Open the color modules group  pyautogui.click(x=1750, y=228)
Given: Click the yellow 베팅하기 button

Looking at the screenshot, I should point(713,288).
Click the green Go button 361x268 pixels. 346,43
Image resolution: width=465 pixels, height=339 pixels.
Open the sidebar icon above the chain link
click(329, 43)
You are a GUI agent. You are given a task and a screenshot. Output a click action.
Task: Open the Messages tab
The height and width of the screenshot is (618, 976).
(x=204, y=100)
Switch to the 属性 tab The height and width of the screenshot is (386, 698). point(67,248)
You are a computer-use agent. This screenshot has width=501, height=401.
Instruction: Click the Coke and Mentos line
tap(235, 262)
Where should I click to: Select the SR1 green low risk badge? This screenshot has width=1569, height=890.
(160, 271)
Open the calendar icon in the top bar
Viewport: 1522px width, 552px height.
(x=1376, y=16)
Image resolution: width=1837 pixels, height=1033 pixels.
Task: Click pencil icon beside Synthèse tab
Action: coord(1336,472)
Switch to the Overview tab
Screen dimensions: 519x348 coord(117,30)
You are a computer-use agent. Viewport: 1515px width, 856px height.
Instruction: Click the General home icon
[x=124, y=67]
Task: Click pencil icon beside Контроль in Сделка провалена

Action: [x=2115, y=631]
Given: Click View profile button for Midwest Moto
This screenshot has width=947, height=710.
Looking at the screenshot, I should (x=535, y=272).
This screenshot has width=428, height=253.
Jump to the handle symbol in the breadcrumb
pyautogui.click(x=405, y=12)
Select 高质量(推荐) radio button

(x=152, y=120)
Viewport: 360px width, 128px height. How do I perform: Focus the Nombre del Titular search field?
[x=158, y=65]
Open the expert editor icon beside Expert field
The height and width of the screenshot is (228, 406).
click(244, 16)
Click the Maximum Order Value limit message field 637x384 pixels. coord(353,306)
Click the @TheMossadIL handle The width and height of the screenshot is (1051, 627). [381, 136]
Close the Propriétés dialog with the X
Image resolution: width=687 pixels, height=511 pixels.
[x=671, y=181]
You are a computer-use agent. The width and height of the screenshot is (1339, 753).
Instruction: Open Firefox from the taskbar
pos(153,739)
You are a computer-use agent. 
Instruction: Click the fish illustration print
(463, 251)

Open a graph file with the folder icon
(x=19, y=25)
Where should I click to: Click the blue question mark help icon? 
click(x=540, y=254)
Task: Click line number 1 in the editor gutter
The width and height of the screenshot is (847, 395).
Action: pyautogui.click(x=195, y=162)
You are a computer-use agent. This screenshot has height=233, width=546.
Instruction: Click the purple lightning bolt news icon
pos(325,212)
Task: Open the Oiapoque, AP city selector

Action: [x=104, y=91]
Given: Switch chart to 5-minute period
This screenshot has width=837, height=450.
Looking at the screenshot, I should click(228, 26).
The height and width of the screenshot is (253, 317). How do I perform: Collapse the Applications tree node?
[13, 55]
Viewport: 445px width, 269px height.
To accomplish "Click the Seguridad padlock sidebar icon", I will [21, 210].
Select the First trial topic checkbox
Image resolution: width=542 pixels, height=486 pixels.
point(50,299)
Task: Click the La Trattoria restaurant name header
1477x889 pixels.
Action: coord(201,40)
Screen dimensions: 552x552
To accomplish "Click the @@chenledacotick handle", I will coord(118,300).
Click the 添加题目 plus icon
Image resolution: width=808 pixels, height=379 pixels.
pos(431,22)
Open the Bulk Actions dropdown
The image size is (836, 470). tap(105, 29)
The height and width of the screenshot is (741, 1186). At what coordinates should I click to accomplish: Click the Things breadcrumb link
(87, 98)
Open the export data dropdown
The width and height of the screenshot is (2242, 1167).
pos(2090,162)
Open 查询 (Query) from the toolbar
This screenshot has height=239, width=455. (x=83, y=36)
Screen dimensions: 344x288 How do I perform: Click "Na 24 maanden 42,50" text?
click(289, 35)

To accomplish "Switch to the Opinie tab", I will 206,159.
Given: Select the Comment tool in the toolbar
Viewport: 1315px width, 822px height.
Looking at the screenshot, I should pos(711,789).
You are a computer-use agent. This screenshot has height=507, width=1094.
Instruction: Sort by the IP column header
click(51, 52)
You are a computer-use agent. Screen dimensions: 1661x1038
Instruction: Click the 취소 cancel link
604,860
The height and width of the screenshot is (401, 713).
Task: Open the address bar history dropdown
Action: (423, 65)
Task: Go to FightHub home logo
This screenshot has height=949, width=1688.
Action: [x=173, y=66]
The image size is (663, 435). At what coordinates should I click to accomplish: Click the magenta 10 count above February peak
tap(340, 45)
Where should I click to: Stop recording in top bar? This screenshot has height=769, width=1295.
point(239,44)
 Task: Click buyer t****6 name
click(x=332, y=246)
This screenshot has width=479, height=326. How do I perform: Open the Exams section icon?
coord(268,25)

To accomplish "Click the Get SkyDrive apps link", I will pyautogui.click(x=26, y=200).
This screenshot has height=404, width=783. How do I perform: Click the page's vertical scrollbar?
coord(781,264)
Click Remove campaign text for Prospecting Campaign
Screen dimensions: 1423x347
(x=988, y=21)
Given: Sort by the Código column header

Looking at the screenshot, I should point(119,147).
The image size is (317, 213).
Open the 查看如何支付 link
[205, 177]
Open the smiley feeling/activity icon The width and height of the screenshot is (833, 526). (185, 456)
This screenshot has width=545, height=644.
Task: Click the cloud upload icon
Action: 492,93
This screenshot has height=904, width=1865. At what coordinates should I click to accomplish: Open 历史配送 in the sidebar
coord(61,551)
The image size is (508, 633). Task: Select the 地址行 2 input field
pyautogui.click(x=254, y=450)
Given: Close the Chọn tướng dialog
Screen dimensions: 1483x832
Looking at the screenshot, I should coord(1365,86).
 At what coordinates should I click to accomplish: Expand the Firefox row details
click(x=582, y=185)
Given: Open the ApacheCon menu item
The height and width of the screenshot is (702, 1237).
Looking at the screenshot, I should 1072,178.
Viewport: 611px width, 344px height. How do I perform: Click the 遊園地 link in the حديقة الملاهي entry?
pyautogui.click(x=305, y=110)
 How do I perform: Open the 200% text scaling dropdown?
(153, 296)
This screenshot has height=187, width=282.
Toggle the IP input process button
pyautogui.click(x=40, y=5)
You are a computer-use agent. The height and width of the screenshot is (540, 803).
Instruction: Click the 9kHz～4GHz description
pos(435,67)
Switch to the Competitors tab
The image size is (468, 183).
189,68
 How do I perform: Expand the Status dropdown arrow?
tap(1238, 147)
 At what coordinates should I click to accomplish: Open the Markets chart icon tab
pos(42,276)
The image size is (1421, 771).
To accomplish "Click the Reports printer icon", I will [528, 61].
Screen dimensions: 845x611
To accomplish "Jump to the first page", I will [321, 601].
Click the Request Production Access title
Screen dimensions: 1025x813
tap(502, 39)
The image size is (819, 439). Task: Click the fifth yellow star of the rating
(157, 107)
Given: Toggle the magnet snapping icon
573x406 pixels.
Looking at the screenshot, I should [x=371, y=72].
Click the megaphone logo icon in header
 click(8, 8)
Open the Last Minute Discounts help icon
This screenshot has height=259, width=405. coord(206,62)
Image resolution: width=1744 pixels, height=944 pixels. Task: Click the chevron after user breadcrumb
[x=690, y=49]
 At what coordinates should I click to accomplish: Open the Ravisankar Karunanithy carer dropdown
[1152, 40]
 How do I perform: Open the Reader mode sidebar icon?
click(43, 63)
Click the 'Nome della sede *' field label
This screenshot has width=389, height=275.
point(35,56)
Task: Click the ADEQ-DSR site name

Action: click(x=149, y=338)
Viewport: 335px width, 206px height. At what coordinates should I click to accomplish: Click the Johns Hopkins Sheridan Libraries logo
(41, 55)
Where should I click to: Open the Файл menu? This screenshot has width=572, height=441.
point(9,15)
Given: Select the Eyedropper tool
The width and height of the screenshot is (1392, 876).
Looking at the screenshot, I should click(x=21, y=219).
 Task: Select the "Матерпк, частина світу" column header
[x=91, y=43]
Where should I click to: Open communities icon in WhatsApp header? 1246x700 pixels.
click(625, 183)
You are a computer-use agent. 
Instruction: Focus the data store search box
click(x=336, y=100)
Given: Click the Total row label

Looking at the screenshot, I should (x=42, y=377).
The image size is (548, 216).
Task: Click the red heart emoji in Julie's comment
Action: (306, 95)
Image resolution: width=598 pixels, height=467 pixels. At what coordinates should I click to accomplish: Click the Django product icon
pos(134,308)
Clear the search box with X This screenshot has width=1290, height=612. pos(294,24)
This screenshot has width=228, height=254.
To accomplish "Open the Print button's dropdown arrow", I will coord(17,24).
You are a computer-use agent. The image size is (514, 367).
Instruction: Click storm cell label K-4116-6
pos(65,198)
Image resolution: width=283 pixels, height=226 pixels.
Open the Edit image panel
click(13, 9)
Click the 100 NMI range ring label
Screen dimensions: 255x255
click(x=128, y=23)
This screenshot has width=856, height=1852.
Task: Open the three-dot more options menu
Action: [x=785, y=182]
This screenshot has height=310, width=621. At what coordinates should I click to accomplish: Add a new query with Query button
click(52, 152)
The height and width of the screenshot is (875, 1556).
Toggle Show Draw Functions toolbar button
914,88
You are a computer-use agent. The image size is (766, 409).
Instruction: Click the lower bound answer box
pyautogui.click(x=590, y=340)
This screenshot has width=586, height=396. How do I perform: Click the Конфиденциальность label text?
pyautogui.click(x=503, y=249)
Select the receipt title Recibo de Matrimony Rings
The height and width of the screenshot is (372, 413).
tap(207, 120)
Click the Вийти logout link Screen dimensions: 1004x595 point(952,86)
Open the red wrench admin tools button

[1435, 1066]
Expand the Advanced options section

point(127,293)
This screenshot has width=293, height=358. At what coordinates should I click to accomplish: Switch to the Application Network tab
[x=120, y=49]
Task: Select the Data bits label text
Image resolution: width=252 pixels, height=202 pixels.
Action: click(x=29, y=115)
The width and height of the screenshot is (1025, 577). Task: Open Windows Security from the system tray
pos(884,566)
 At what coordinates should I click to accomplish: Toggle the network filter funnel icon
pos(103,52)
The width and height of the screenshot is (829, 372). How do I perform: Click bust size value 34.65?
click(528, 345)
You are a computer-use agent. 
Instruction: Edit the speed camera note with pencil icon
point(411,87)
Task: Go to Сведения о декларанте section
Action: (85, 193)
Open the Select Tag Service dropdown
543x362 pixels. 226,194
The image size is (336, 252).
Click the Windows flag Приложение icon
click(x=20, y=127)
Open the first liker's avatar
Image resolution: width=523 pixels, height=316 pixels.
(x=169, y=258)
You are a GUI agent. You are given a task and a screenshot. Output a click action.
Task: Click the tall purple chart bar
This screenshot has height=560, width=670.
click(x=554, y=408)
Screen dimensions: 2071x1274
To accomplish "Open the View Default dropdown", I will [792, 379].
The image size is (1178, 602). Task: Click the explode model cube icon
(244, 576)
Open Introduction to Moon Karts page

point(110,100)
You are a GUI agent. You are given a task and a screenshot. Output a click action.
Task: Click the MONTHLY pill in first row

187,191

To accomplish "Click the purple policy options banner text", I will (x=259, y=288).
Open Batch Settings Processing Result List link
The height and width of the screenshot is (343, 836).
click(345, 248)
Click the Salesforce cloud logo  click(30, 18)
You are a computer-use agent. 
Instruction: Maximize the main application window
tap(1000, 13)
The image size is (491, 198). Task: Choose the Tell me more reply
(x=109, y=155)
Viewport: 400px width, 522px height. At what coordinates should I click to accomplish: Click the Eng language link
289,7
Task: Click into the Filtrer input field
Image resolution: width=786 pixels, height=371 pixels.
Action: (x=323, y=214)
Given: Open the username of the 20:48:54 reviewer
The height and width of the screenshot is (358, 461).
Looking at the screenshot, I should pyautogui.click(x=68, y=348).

AIM OF THE TASK - Write out the entries as a numbered list, from the first line up to and including the line with "Looking at the screenshot, I should (x=535, y=272).", and leave out any blank lines.

TASK OUTPUT -
1. Open the color modules group  pyautogui.click(x=1750, y=228)
2. Given: Click the yellow 베팅하기 button
3. Looking at the screenshot, I should point(713,288).
4. Click the green Go button 361x268 pixels. 346,43
5. Image resolution: width=465 pixels, height=339 pixels.
6. Open the sidebar icon above the chain link
7. click(329, 43)
8. You are a GUI agent. You are given a task and a screenshot. Output a click action.
9. Task: Open the Messages tab
10. The height and width of the screenshot is (618, 976).
11. (x=204, y=100)
12. Switch to the 属性 tab The height and width of the screenshot is (386, 698). point(67,248)
13. You are a computer-use agent. This screenshot has width=501, height=401.
14. Instruction: Click the Coke and Mentos line
15. tap(235, 262)
16. Where should I click to: Select the SR1 green low risk badge? This screenshot has width=1569, height=890.
17. (160, 271)
18. Open the calendar icon in the top bar
19. Viewport: 1522px width, 552px height.
20. (x=1376, y=16)
21. Image resolution: width=1837 pixels, height=1033 pixels.
22. Task: Click pencil icon beside Synthèse tab
23. Action: coord(1336,472)
24. Switch to the Overview tab
25. Screen dimensions: 519x348 coord(117,30)
26. You are a computer-use agent. Viewport: 1515px width, 856px height.
27. Instruction: Click the General home icon
28. [x=124, y=67]
29. Task: Click pencil icon beside Контроль in Сделка провалена
30. Action: [x=2115, y=631]
31. Given: Click View profile button for Midwest Moto
32. This screenshot has width=947, height=710.
33. Looking at the screenshot, I should (x=535, y=272).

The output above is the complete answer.